# Grandfather clause



## Cl906um (Jul 21, 2012)

I started in this trade in 93. For the most part, places of assembly rules haven't changed much. Well, there is an old movie theatre in town that a group of people just purchased. They are doing minor renovation for handicap access... In hopes of bringing it back to life and maybe get some grants from historical society. The bad part is, that through the years I think maintenance guy may installed a bunch of sketchy wiring with some nmb, and PVC ... Curious on what our inspection will be like when he sees all of this. Inspector is a master electrician who used to contract. Big can of worms I think. I hope the people that bought this building know completely what they got into


----------



## BuzzKill (Oct 27, 2008)

He shouldn't pay it any mind.


----------



## joebanana (Dec 21, 2010)

Best course of action would be to ask him directly. If the wiring is sketchy, you have no choice but, to make it "safe". Electrical fires, and, places of assembly, can be catastrophic.


----------



## BuzzKill (Oct 27, 2008)

Disagree: will you have to upgrade every bit of shoddy work at every other job you pull a permit for?


----------



## MechanicalDVR (Dec 29, 2007)

The last thing anyone wants on the conscience is a fire that caused someone to get hurt. I found many times the work in theater's done by stage crews was far less than par. They may hate yyou at first but love you in the long run.


----------



## Cl906um (Jul 21, 2012)

BuzzKill said:


> Disagree: will you have to upgrade every bit of shoddy work at every other job you pull a permit for?


Yeah, but this is a place of assembly. Any half azzed electrician knows enough not to use exposed Romex and PVC. It was obviously done by someone without a license.


----------



## telsa (May 22, 2015)

The grandfathering of a place of public assembly is HIGHLY restricted -- as in very little grandfathering is permitted.

Figure on all of the old #[email protected]% being condemned.

Nmb -- forget about it. It must all come out.

If the structure qualifies as historic -- it's a pretty good bet it will get fantastic tax subsidies.

I only ever worked on one such golden goose. The job was T&M forever -- and made the EC more money per man-hour than any other job ever -- by a WIDE margin.

It held all records, ... carried the entire firm by itself. :thumbup:

That old boss was billing me out at $500 per man-hour... for months on end.


----------



## MechanicalDVR (Dec 29, 2007)

Last theater I worked in had #12 extension cords from the dimmer packs run out over the ceiling to the stage lighting. I said to their guy I was surprised they never had a fire.
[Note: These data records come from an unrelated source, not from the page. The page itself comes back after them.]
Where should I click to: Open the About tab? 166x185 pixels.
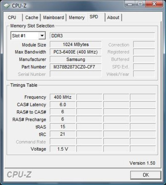click(x=113, y=18)
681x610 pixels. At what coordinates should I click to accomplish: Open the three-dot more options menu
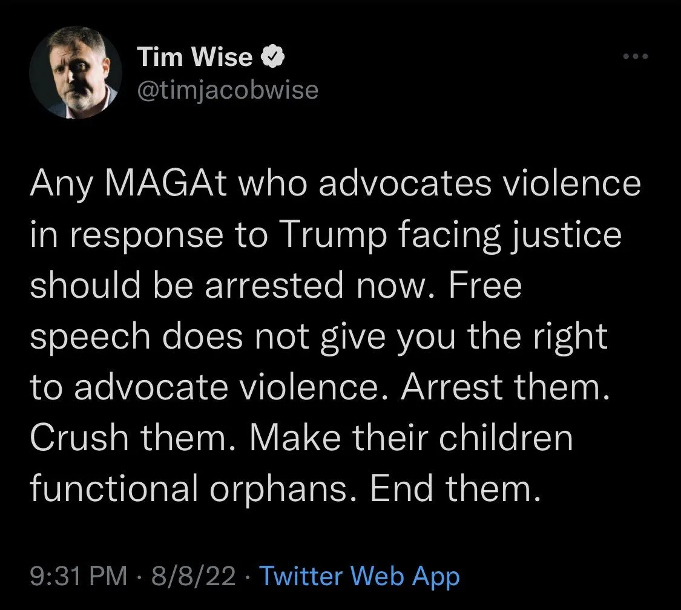click(636, 57)
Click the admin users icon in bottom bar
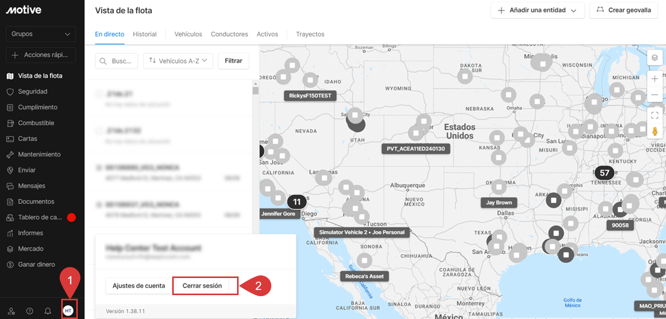The image size is (666, 319). 11,311
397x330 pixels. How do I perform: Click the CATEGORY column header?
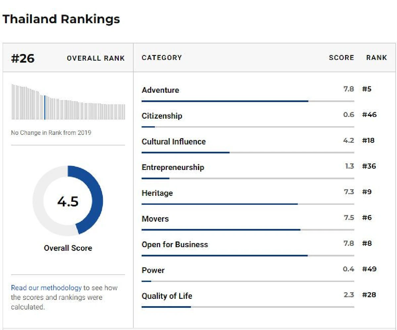point(162,58)
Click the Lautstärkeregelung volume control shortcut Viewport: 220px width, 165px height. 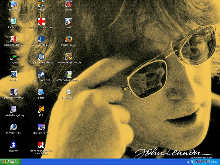14,109
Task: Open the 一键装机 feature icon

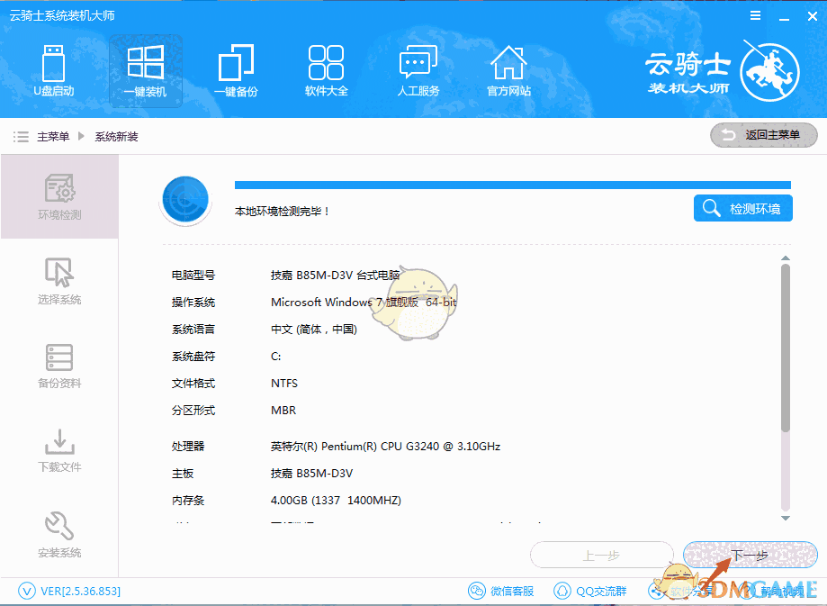Action: pos(145,70)
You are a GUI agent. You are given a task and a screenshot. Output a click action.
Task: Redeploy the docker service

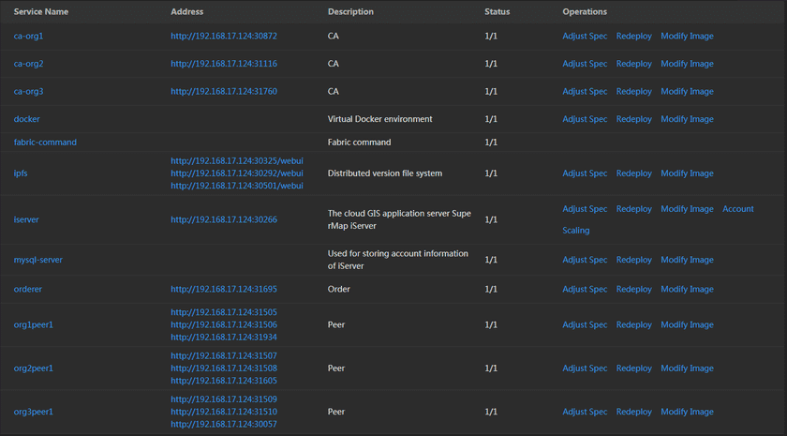click(633, 119)
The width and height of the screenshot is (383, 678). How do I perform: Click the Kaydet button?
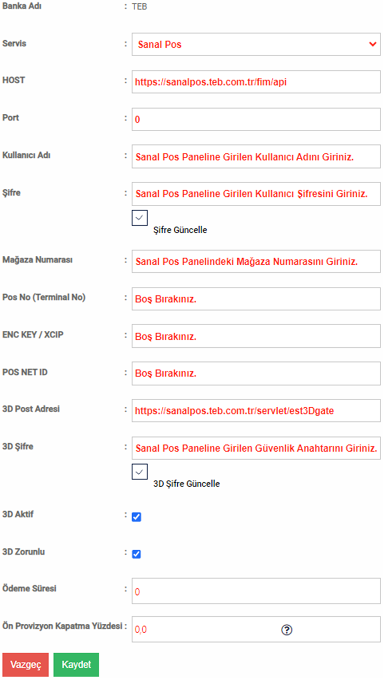click(x=76, y=664)
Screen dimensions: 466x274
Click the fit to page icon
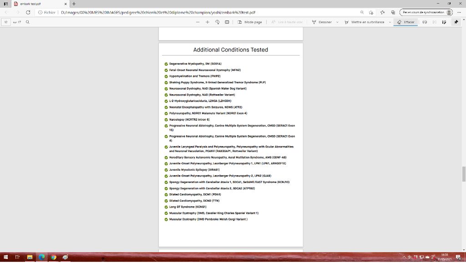pyautogui.click(x=227, y=22)
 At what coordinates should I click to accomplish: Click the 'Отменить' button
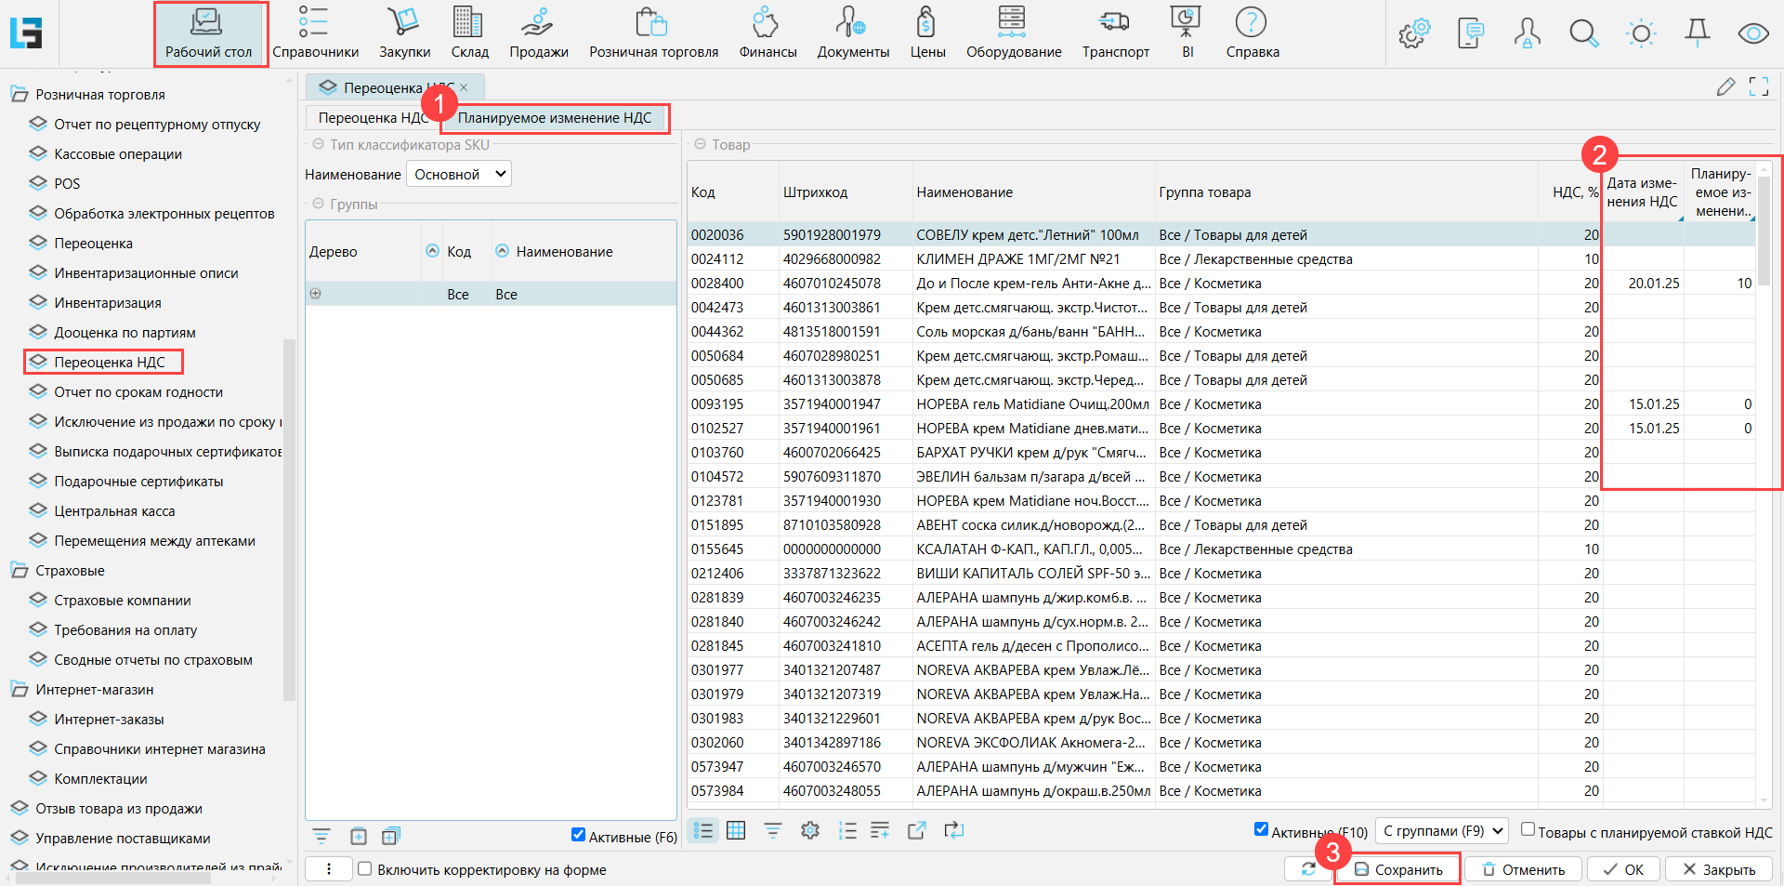pos(1524,869)
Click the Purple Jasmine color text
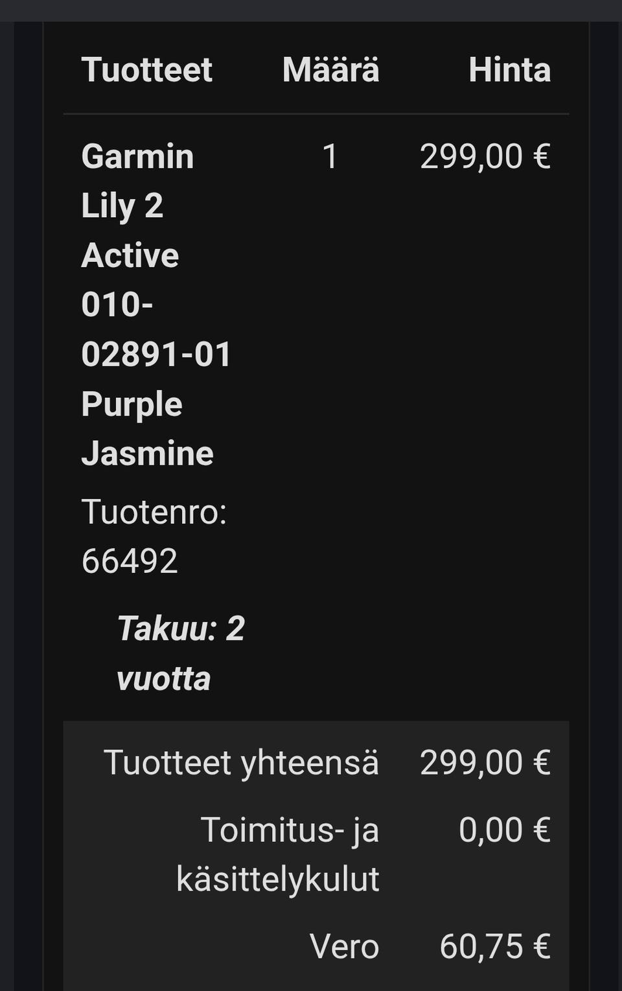This screenshot has width=622, height=991. (x=147, y=428)
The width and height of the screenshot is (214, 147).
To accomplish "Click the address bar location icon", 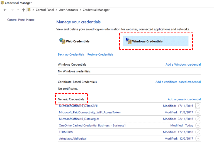I will click(x=29, y=10).
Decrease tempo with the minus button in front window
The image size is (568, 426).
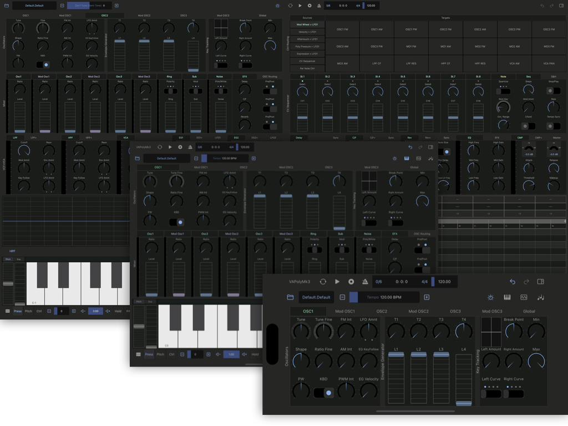tap(342, 297)
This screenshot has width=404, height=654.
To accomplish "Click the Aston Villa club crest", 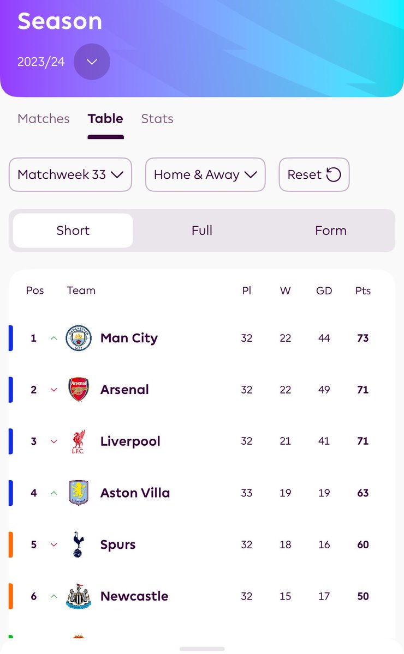I will [x=79, y=493].
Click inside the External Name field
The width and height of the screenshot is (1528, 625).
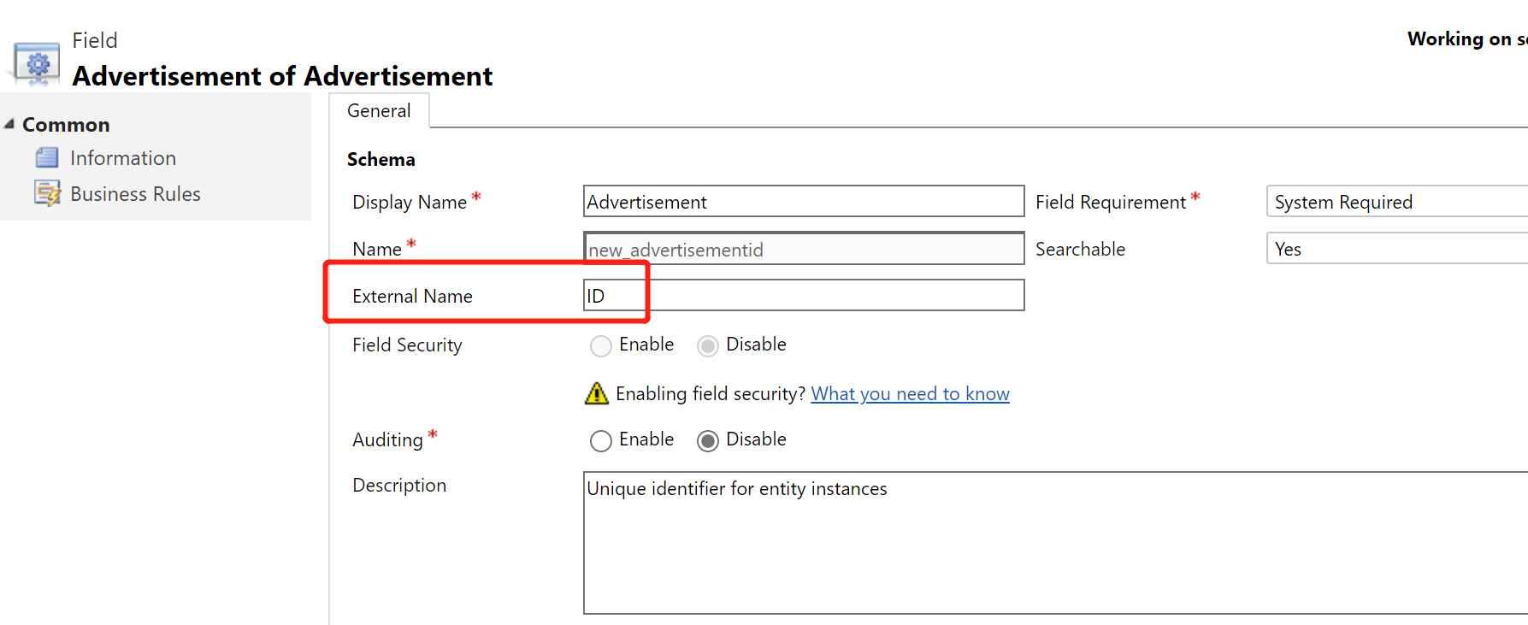coord(802,294)
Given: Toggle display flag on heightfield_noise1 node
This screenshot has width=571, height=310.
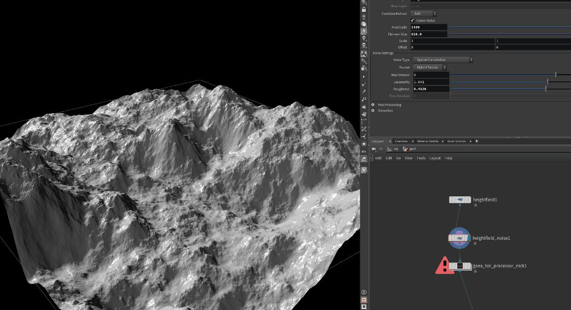Looking at the screenshot, I should pyautogui.click(x=468, y=238).
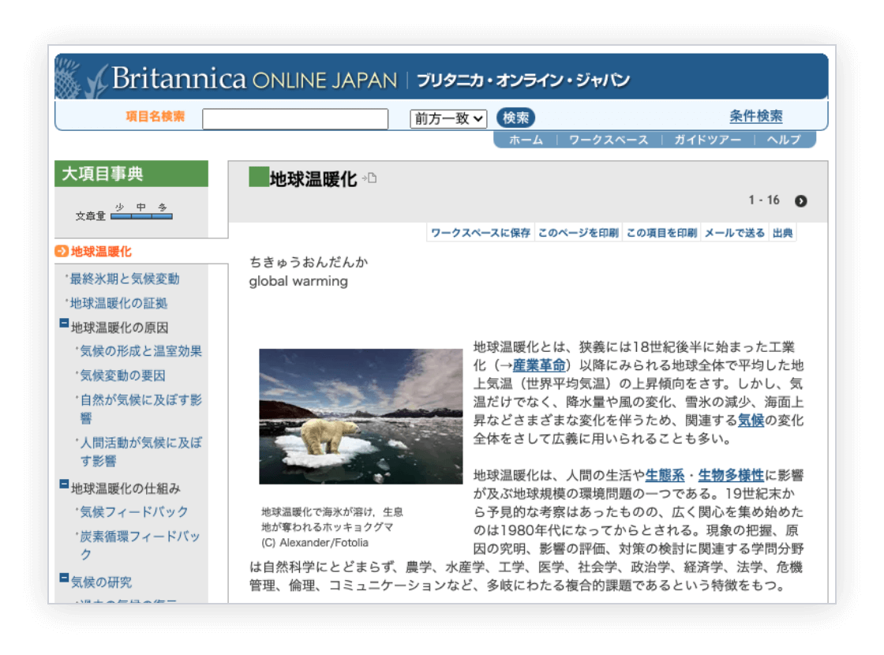Collapse the 地球温暖化の仕組み section
This screenshot has width=884, height=655.
pos(64,484)
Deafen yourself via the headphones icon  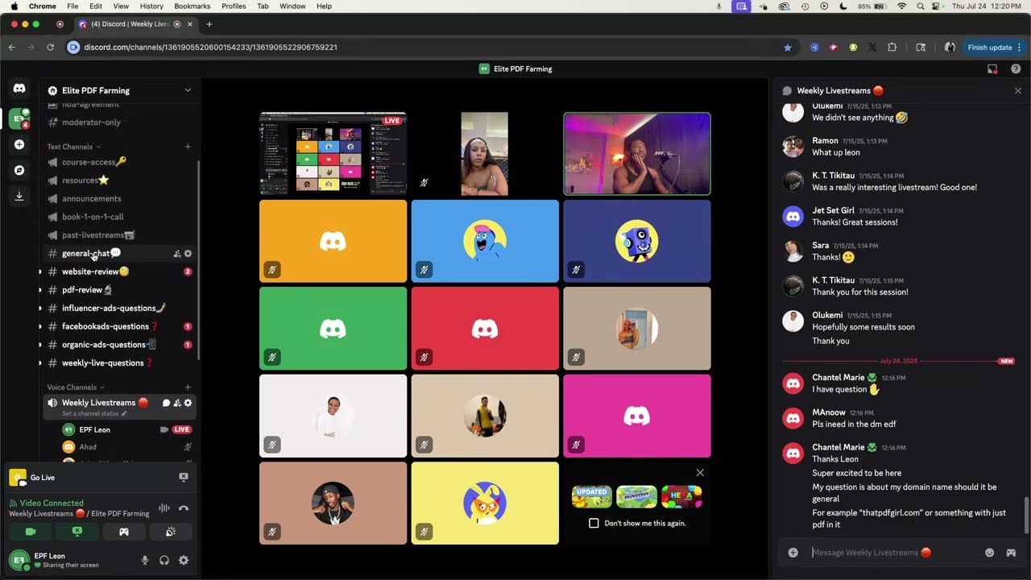164,560
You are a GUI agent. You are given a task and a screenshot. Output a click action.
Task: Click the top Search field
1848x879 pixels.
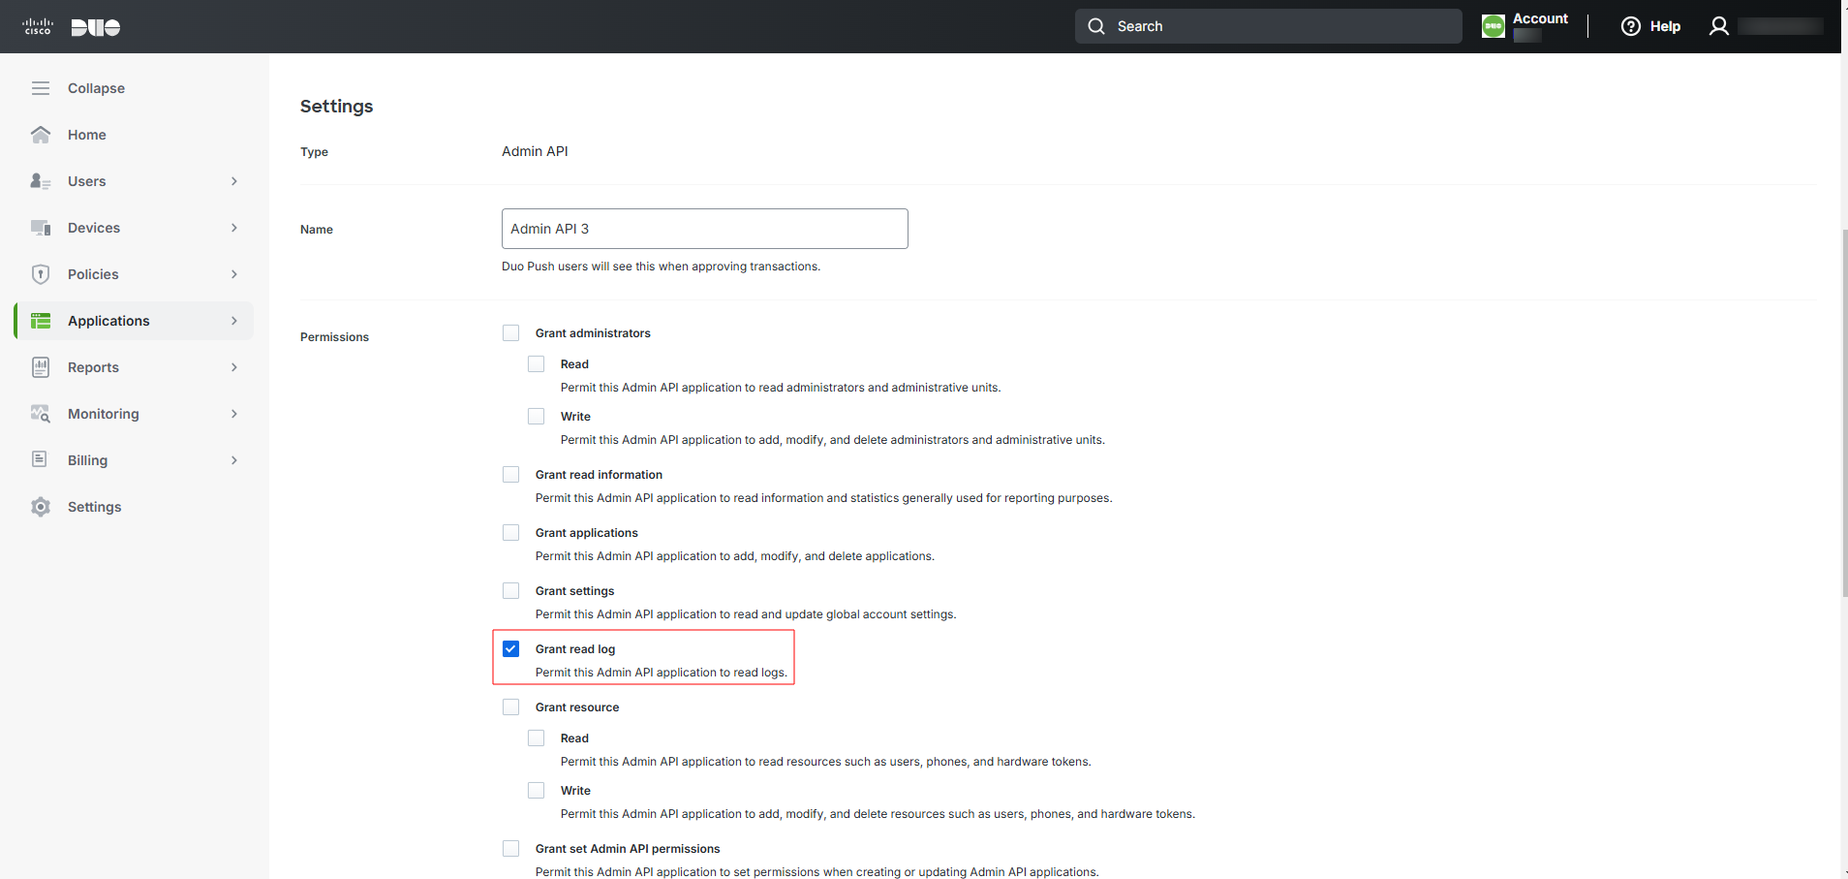point(1269,26)
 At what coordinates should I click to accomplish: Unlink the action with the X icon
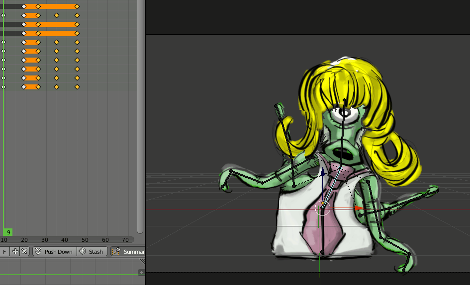click(24, 252)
He said yet this season ? They had several fires over the years and turned off specific lights when they saw the cords glowing.


----------



## Rock knocker (Mar 8, 2016)

The Grandfather clause basically states that constructions materials installed and inspected previously for that occupancy continue to be adequate and applicable for later use of that occupancy.

Stuff clearly boot-legged in that does not nor did not meet code, and done without an inspection would not be covered by any grandfather rules.


----------



## Southeast Power (Jan 18, 2009)

The term "grandfathering" doesnt exist very much in our trade. The real term is "ongoing violation".


----------



## Sparkchaser1 (May 17, 2015)

IMO "grandfathering" means squat if the electrical is that bad. It was never done right, so how could it be "grandfathered"?


----------